• WHAT NEEDS TO BE DONE:
Every line below that holds the word "menu" must be listed.

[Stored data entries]
════════════════

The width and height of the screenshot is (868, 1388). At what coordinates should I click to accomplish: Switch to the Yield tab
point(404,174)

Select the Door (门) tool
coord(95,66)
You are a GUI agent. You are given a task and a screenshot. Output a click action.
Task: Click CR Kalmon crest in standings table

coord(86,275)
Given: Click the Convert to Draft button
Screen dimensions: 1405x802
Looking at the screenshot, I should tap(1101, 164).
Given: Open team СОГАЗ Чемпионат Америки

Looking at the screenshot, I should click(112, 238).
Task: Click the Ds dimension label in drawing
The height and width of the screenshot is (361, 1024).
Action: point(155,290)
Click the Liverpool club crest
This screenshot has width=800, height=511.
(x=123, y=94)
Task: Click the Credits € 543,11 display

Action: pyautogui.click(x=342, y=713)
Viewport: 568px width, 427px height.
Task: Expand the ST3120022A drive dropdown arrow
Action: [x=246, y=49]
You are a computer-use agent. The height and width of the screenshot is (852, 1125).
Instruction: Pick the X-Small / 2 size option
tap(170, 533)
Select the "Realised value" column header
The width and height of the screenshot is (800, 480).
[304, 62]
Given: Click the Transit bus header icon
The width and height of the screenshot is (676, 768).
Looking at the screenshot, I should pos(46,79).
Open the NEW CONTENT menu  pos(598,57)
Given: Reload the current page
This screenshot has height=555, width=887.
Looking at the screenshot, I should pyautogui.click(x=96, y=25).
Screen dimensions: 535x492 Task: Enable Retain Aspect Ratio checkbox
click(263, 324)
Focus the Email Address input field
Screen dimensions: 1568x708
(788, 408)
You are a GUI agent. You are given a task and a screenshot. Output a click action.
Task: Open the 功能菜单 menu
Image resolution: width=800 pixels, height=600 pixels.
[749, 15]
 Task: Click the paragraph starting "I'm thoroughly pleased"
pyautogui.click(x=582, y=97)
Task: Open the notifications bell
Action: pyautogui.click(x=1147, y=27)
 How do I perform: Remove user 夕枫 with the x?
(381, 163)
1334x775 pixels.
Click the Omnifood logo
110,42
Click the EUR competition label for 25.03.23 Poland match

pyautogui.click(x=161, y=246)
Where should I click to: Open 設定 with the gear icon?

════════════════

• EXERCISE ANSWER:
Open the NEW CONTENT menu  pos(598,57)
Task: Open the 功能菜单 menu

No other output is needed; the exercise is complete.